For technical reasons, animating the drag image is non-trivial and not
likely to be implemented in the near future, if it is ever implemented.
However, if we don't implement dynamic drag image updates, doesn't that make
it essentially the same as setDragImage()? In that case, what's the point of
having addElement(); wouldn't it make more sense to just remove it rather
than having two different ways of doing the same thing?

Daniel


Re: Question about implementing DataTransfer.addElement

2011-10-07 Thread Tab Atkins Jr.
On Fri, Oct 7, 2011 at 2:45 PM, Daniel Cheng dch...@chromium.org wrote:
 For technical reasons, animating the drag image is non-trivial and not
 likely to be implemented in the near future, if it is ever implemented.

I would think that it's basically identical, technically, to
implementing the element() function from CSS Image Values, which I
believe we're planning to do.

~TJ



Re: Question about implementing DataTransfer.addElement

2011-10-07 Thread James Robinson
On Fri, Oct 7, 2011 at 2:56 PM, Tab Atkins Jr. jackalm...@gmail.com wrote:

 On Fri, Oct 7, 2011 at 2:45 PM, Daniel Cheng dch...@chromium.org wrote:
  For technical reasons, animating the drag image is non-trivial and not
  likely to be implemented in the near future, if it is ever implemented.
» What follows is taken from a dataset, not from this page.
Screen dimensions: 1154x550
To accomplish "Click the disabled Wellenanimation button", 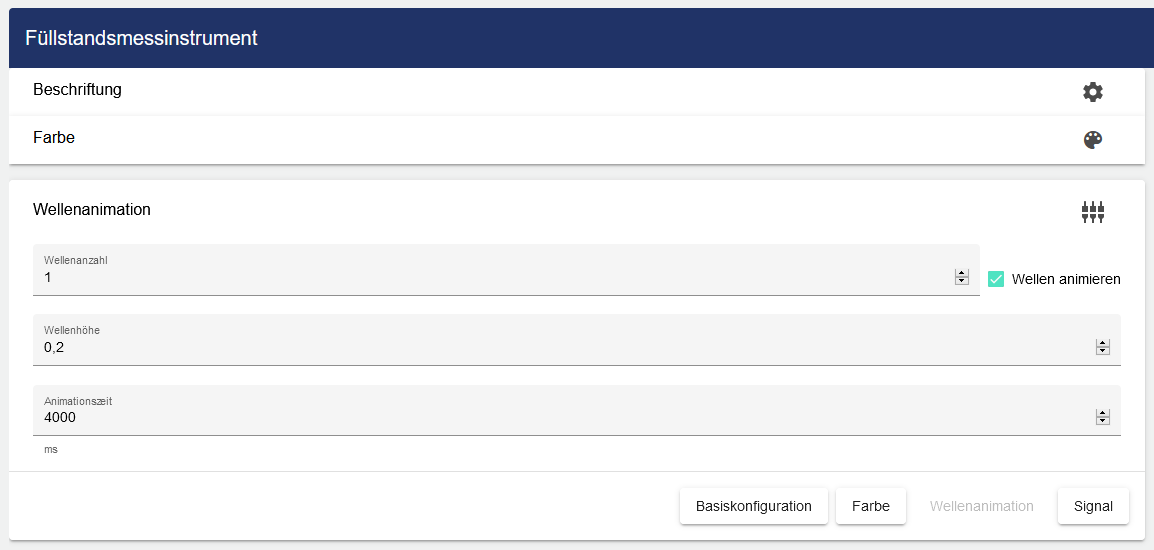I will (x=982, y=506).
 I would think that it's basically identical, technically, to
 implementing the element() function from CSS Image Values, which I
 believe we're planning to do.


Not quite.  With the element() function the 'live copy' still lives in the
page and renders the same way everything else does.  My understanding (and
Daniel can correct me if I'm wrong) is that drag images do not render the
same way due to platform integration concerns and so the technical cost for
the two is fairly different.

- James


 ~TJ




Re: Question about implementing DataTransfer.addElement

2011-10-07 Thread Daniel Cheng
The way drag images work today is we take a snapshot and then hand it off to
the system. To support addElement(), we'd need:
1. Some way to detect when that element has changed in visual appearance so
we can update the drag image.
2. Some way to actually update the drag image in the middle of a drag. This
is (as far as I'm aware) impossible with the documented interface for
Windows DnD, and I'm not aware of an undocumented way to do it either.
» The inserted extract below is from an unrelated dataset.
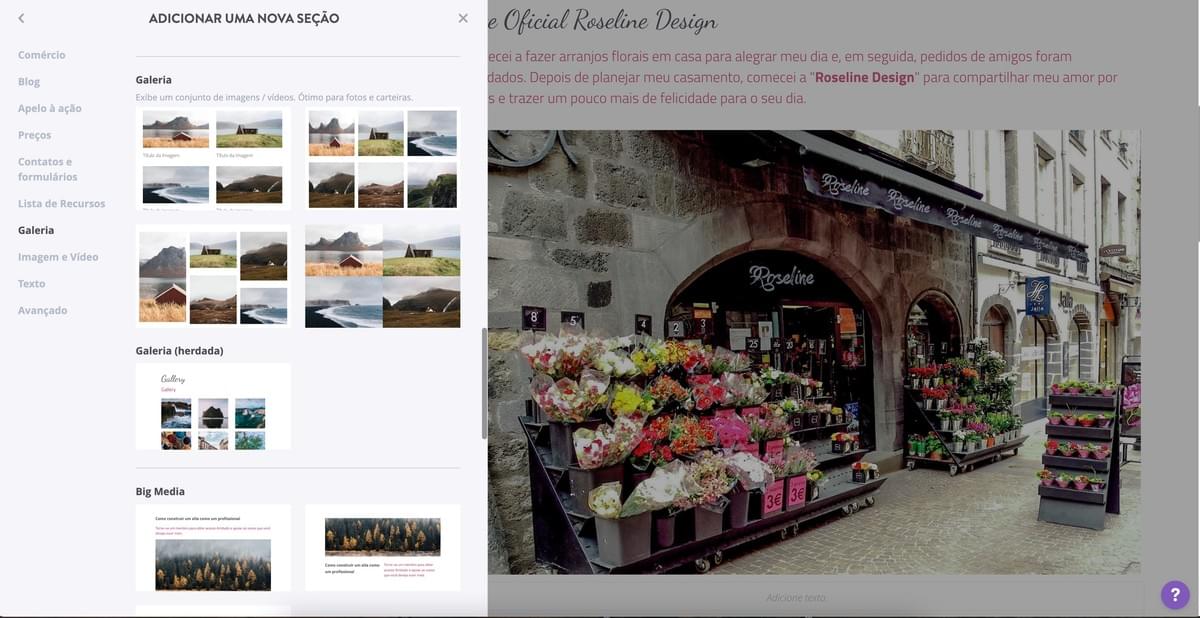Click the back arrow in panel header
The width and height of the screenshot is (1200, 618).
[21, 18]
I'm more concerned about the latter, and while I don't believe it's
impossible to solve, I think it would be difficult to make performant in
case of things like video or other embedded content.

Daniel

On Fri, Oct 7, 2011 at 15:01, James Robinson jam...@google.com wrote:

 On Fri, Oct 7, 2011 at 2:56 PM, Tab Atkins Jr. jackalm...@gmail.comwrote:

 On Fri, Oct 7, 2011 at 2:45 PM, Daniel Cheng dch...@chromium.org wrote:
  For technical reasons, animating the drag image is non-trivial and not
  likely to be implemented in the near future, if it is ever implemented.

 I would think that it's basically identical, technically, to
 implementing the element() function from CSS Image Values, which I
 believe we're planning to do.


 Not quite.  With the element() function the 'live copy' still lives in the
 page and renders the same way everything else does.  My understanding (and
 Daniel can correct me if I'm wrong) is that drag images do not render the
 same way due to platform integration concerns and so the technical cost for
 the two is fairly different.

 - James


 ~TJ





Re: Question about implementing DataTransfer.addElement

2011-10-07 Thread Tab Atkins Jr.
On Fri, Oct 7, 2011 at 3:18 PM, Daniel Cheng dch...@chromium.org wrote:
 The way drag images work today is we take a snapshot and then hand it off to
 the system. To support addElement(), we'd need:
 1. Some way to detect when that element has changed in visual appearance so
 we can update the drag image.
 2. Some way to actually update the drag image in the middle of a drag. This
 is (as far as I'm aware) impossible with the documented interface for
 Windows DnD, and I'm not aware of an undocumented way to do it either.
 I'm more concerned about the latter, and while I don't believe it's
 impossible to solve, I think it would be difficult to make performant in
 case of things like video or other embedded content.

Ah, I wasn't aware that we simply handed the image off to the system
and let it handle the drag.  Ignore my message, then.